Apartment approvals, however, remained subdued compared to the levels of the past seven years.
Ryan said that in recent conversations with a number of high-profile developers, questions and concerns raised around “density”—brought about by the pandemic—remained heightened.
Many apartment builders have since switched to smaller owner-occupier products and remain “gun-shy” to push ahead with large-scale apartment projects.
“With the investor segment it all comes down to sentiment at the moment and it is as if everyone is at the party waiting nervously to see who walks out onto the dance floor first,” Ryan said.
“Once there is a little bit of confidence everyone realises that everything is actually okay.”
Apartment prices edged up 1.2 per cent in April to be up 4.2 per cent during the quarter and seem to be heading in the right direction.
“As we head into this next cycle, it is feeling very different to me to what we’ve experienced in previous cycles,” Ryan said.
“Apartment development and design has evolved rapidly in the past five to 10 years and what used to be an alternative, investor, owner-occupier tiers of apartment stock is now melding together into a more level and often higher quality of product.

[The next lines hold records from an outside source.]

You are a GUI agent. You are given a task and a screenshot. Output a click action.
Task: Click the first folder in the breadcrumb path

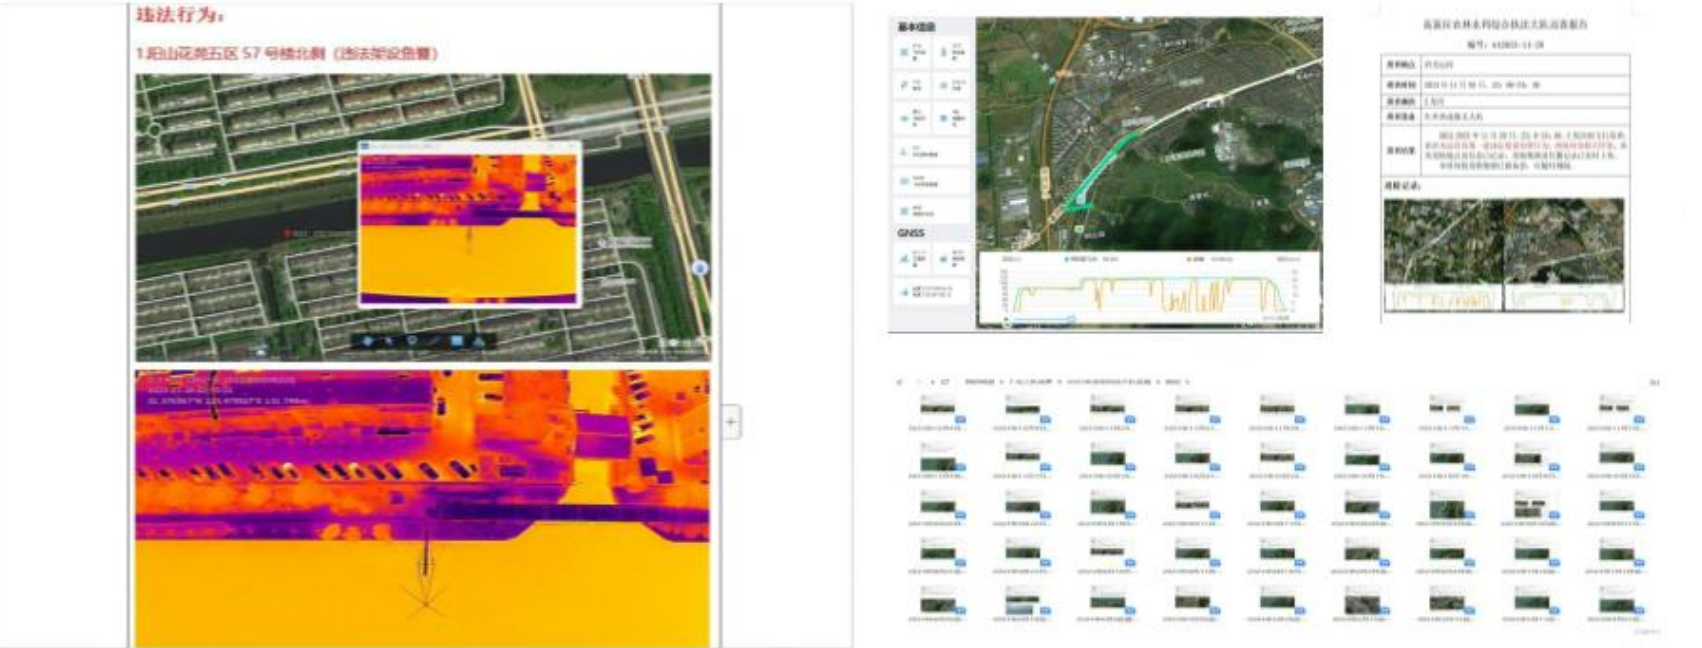click(x=980, y=382)
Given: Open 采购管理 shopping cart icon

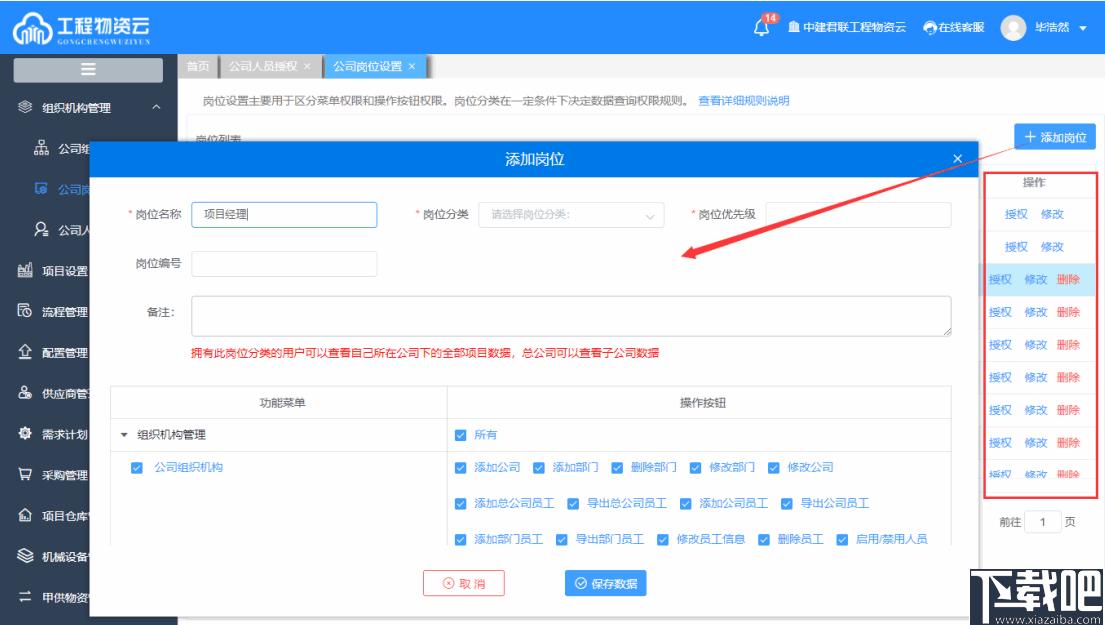Looking at the screenshot, I should tap(25, 474).
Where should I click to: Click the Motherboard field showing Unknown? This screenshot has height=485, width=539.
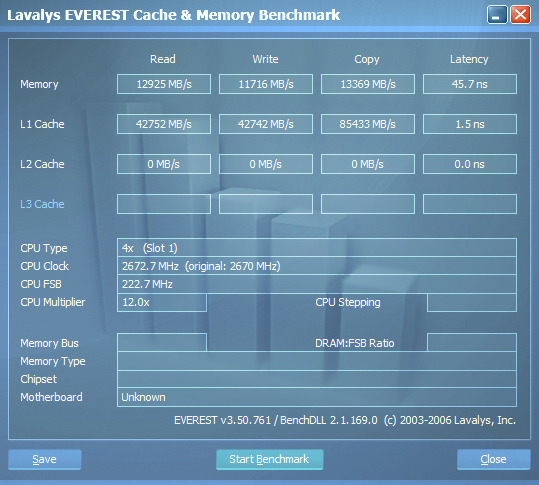[317, 397]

“The ‘apartment by choice’ now has a wider market than it did maybe 10 or 20 years ago.
“My picks for the apartment market at the moment are Brisbane, the Gold Coast and Perth—but valuations remain tricky due to the heightened activity and lack of evidence in seeing transactions actually settling.
“I also believe there is a real play for investors looking to break into those markets to be looking at the second-hand apartment market, the backbone that helps lift new property prices.”
Maxcap chief investment officer Bill McWilliams shared these sentiments, pointing to high absorption rates for apartments being delivering in Brisbane and Perth during 2021.
“In this current environment we are needing a more bespoke funding solution for developers looking to be flexible with their funding and reinvigorate apartment projects,” he said.
“The pipeline is now looking particularly strong for construction facilities predominantly in the apartment space which is very different to 2020 when we were funding more land acquisitions and residual stock loans.”
McWilliams said the pipeline in Sydney had strengthened in recent months, despite products requiring longer lead times and planning requirements.
“Melbourne suffered during the pandemic and experienced a hiatus of six months in which very few projects were launched,” he said.
“We now expect to see those opportunities for apartment projects to hit in the third and fourth quarters of this year.”